Più volte definito “protettivo per il cuore senile” per i suoi effetti benefici sui disturbi cardiaci legati all’età, può essere impiegato a scopo preventivo nella sclerosi e nelle cardiopatie coronariche. L’azione elettiva sul cuore e sul sistema nervoso ne fa un ottimo rimedio anche quando si vuole favorire il riposo notturno e dare sollievo alle vampate di calore in menopausa. Gli effetti ovviamente, non sono immediati: l’azione si instaura lentamente e in seguito a un uso prolungato, reso possibile dalla buona tollerabilità della pianta, dall’assenza di effetti collaterali evidenti e dalla mancanza di assuefazione. È possibile utilizzarlo in forma di infuso, mattino e sera, alla dose di 1 cucchiaino da tè (2 g) per 1 tazza di acqua bollente (150 ml), filtrando dopo 10-15 minuti di infusione. Ne va consigliata l’assunzione la mattina e la sera. La dose consigliata per l’estratto idroalcolico in gocce è di 60-80 gocce diluite in poca acqua, per 2-3 volte al dì lontano dai pasti. Facilmente reperibile in commercio anche l’estratto secco in capsule o compresse, da utilizzare alla dose suggerita dall’azienda produttrice, valutata in base alla titolazione dei principi attivi nell’estratto.

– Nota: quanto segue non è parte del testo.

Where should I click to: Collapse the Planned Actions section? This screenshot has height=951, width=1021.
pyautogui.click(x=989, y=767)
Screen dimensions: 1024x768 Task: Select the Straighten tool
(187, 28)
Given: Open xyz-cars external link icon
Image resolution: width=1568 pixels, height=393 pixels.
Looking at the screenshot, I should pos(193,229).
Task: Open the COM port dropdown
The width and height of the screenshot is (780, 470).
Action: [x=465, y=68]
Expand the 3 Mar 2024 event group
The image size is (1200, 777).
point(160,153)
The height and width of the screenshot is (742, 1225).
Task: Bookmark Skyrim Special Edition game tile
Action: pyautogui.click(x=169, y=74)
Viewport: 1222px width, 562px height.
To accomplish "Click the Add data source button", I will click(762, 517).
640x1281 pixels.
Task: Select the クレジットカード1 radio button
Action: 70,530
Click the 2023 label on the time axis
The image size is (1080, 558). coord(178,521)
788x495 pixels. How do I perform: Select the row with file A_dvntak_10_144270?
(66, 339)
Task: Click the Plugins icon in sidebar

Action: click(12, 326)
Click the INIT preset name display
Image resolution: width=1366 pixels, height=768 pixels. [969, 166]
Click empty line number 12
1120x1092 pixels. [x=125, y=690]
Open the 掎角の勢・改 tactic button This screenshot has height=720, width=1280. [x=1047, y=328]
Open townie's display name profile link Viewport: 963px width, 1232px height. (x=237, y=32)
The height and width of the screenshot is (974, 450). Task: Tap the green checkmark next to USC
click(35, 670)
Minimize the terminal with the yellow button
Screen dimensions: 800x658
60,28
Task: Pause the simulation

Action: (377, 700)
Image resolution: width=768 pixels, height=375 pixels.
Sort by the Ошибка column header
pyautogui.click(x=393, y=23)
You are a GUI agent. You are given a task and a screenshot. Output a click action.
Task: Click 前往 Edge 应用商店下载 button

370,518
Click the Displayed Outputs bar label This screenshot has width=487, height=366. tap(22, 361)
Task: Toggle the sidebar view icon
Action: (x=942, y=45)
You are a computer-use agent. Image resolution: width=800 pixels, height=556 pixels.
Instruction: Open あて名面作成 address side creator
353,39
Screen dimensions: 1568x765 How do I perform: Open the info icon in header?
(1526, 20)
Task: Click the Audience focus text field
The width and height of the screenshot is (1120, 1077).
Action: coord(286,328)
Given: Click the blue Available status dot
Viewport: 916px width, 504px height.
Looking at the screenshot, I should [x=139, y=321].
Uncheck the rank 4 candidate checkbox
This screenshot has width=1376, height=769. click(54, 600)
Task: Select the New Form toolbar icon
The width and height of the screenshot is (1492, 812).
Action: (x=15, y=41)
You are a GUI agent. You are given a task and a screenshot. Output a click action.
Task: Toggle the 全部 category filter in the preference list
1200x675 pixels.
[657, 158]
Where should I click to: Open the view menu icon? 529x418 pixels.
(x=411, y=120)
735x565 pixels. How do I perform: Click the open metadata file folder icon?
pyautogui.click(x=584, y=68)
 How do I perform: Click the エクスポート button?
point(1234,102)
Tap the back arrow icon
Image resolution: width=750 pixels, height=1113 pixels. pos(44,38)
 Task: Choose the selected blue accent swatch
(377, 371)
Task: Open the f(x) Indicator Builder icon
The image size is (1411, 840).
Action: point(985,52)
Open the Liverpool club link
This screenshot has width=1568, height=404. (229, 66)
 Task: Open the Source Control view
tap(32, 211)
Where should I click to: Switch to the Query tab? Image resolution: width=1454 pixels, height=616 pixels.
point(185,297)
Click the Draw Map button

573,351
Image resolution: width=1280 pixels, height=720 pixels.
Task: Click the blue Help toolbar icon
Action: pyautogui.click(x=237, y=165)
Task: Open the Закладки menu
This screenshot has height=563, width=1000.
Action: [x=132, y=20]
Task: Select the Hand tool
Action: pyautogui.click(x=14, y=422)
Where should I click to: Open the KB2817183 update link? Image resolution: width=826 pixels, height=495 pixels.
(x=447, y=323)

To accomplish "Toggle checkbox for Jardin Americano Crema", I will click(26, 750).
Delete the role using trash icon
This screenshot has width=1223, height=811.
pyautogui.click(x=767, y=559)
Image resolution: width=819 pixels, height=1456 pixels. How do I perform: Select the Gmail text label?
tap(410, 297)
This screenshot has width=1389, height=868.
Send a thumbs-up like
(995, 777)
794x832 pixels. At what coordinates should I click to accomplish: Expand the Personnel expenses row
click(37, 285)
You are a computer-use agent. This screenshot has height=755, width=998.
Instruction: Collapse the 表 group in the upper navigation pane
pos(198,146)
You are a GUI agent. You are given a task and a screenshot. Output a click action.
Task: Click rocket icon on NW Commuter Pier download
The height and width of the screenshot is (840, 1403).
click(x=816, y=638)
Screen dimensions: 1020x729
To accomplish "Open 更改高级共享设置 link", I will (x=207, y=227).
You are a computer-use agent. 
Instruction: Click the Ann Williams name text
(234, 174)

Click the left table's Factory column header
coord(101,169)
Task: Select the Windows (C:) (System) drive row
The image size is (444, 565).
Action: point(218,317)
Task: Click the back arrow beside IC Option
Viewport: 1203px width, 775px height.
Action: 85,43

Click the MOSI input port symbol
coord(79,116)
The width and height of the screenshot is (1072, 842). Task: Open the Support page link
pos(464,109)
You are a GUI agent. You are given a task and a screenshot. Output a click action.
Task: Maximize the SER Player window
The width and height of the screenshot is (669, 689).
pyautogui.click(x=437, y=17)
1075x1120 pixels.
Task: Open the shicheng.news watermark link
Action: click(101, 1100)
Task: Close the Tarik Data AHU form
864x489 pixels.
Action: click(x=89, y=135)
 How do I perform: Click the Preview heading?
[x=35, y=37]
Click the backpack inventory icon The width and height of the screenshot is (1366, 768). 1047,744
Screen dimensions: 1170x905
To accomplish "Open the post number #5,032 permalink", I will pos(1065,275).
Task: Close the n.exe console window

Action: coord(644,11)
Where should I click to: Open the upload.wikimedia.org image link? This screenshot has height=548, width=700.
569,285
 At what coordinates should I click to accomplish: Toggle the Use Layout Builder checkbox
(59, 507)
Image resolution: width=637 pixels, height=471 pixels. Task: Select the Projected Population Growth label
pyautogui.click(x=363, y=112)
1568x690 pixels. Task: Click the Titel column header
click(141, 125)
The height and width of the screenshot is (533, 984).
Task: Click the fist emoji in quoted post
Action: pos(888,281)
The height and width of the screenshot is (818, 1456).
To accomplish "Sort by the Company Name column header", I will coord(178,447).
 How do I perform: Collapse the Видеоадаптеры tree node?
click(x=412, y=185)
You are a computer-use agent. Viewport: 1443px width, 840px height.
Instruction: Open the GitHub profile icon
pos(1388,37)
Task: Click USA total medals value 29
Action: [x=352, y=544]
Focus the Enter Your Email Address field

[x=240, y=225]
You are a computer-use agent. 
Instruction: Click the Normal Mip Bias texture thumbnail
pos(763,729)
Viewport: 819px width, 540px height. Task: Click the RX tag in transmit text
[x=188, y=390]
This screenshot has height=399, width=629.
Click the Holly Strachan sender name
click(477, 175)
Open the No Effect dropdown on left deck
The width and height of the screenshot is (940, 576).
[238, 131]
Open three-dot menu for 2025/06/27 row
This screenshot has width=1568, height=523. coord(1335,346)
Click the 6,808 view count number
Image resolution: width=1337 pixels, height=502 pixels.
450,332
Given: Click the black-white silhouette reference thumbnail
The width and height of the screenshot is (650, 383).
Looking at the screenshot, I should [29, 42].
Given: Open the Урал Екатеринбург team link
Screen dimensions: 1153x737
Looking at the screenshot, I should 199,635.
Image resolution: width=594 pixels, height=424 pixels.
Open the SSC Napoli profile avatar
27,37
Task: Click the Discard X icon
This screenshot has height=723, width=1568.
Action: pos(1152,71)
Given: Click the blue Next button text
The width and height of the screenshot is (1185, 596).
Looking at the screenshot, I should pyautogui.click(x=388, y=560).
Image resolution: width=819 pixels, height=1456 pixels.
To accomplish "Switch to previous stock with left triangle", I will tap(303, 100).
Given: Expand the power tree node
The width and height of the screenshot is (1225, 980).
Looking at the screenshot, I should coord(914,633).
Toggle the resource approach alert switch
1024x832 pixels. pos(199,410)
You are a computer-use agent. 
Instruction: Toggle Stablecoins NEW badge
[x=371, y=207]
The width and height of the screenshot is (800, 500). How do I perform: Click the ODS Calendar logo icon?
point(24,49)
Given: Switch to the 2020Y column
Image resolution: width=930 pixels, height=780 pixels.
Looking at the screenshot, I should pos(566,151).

Tiglio per ridurre lo stress

Noto per i suoi effetti protettivi sul sistema nervoso, il tiglio (Tilia tomentosa) può svolgere un ruolo chiave nel ridurre la risposta al nervosismo e allo stress, modulando il ‘tono’ del sistema nervoso. Si dimostra, di riflesso, efficace anche in presenza di tachicardia, eretismo cardiaco, quali sintomi associati all’ipereccitabilità e all’ansia. Se ne può suggerire l’uso in forma di macerato glicerico, ad una dose variabile di 20-50 gocce in poca acqua, 1-2 volte al giorno, per 20 giorni al mese, almeno per 2 mesi. È consigliabile iniziare con un dosaggio minimo, da incrementare gradualmente per ottenere l’effetto desiderato.